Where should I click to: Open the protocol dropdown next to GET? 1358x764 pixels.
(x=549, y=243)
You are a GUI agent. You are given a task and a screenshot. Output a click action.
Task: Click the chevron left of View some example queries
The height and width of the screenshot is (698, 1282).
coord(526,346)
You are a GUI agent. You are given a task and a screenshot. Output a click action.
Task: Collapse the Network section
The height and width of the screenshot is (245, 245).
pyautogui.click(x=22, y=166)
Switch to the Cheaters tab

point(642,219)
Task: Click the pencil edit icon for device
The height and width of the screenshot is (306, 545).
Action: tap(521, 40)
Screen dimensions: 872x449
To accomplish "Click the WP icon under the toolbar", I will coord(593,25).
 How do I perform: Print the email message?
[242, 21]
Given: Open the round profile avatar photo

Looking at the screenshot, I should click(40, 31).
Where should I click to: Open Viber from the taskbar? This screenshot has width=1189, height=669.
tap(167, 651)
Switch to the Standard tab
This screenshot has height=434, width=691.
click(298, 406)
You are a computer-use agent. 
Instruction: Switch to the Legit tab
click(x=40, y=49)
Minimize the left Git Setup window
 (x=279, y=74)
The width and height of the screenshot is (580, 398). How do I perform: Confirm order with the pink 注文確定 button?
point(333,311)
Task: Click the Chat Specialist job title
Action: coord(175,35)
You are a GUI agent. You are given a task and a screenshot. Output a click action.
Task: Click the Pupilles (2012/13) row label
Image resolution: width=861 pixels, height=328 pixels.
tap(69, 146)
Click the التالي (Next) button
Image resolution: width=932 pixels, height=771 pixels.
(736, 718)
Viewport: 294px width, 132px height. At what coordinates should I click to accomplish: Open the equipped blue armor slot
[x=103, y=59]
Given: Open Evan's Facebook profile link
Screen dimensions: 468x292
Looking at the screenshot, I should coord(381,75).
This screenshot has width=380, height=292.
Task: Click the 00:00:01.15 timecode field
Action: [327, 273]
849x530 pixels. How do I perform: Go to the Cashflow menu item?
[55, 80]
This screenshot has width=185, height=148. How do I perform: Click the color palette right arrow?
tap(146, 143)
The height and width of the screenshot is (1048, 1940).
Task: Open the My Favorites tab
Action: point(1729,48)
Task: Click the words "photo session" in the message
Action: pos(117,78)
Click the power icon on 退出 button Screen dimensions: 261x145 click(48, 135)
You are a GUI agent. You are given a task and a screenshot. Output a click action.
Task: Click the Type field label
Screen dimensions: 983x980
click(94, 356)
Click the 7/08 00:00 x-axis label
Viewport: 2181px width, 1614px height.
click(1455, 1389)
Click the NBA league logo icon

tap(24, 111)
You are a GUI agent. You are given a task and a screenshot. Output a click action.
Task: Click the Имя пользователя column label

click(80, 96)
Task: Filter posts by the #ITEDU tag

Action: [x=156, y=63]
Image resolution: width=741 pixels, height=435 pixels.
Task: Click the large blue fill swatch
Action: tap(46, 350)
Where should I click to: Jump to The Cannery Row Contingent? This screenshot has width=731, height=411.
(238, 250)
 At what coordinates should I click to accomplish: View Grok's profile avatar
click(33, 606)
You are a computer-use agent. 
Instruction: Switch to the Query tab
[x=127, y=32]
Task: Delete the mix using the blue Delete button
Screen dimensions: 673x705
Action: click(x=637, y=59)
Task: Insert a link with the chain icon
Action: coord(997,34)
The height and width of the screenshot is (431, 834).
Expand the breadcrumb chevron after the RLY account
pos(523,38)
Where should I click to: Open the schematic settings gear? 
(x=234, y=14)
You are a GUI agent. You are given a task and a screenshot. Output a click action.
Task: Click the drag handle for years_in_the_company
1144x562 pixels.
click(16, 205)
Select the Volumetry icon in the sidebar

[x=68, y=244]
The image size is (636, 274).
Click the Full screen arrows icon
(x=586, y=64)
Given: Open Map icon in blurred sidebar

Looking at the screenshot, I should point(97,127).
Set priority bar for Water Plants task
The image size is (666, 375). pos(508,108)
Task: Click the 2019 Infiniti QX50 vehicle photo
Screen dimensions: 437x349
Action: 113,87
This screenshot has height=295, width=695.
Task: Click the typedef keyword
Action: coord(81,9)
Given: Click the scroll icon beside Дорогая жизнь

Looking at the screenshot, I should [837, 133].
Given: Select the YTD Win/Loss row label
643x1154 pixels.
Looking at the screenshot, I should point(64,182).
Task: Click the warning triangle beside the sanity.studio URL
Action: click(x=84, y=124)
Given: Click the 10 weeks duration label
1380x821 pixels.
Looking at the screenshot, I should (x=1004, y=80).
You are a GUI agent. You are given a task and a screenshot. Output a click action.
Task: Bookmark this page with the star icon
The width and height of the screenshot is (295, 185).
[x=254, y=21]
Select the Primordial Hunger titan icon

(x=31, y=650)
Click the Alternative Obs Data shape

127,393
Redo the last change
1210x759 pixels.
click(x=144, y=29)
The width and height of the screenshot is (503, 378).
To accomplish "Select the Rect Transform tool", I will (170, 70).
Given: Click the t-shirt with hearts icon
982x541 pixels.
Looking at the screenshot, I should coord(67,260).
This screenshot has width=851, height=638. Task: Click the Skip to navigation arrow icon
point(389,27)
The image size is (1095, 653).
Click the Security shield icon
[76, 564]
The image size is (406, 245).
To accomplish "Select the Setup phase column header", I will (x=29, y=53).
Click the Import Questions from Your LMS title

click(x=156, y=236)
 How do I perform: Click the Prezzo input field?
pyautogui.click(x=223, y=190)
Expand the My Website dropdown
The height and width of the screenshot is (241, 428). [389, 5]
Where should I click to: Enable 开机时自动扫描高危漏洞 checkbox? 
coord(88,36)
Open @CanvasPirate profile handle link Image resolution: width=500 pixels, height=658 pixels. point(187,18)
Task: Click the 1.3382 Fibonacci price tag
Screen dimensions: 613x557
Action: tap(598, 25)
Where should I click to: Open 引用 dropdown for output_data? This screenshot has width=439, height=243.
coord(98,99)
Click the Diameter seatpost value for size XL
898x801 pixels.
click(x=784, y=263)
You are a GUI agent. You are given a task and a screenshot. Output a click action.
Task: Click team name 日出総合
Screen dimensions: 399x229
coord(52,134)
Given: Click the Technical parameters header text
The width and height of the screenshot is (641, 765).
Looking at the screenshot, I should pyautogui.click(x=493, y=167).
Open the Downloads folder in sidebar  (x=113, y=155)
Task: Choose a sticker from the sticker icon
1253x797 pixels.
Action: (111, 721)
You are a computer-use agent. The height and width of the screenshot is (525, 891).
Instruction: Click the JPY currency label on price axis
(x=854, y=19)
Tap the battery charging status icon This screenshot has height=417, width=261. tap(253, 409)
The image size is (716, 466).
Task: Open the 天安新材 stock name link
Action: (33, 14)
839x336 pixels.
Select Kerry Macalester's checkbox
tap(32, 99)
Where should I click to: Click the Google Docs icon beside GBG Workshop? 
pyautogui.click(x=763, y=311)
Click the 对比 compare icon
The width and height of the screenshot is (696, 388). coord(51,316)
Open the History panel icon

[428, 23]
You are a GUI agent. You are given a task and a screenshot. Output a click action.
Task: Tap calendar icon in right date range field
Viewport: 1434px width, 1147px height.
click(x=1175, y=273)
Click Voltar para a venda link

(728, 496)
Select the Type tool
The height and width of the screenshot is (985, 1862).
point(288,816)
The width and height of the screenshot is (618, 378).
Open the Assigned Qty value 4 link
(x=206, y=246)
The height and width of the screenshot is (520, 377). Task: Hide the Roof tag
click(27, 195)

□ □ □ □ □

**Stated problem:**
Find every line of the material above that contains the string "resolution", matching case exactly, and copy each of those lines in full.

**Response for this exercise:**
Image resolution: width=861 pixels, height=328 pixels.
Image resolution: width=932 pixels, height=771 pixels.
Image resolution: width=741 pixels, height=435 pixels.
Open @CanvasPirate profile handle link Image resolution: width=500 pixels, height=658 pixels. point(187,18)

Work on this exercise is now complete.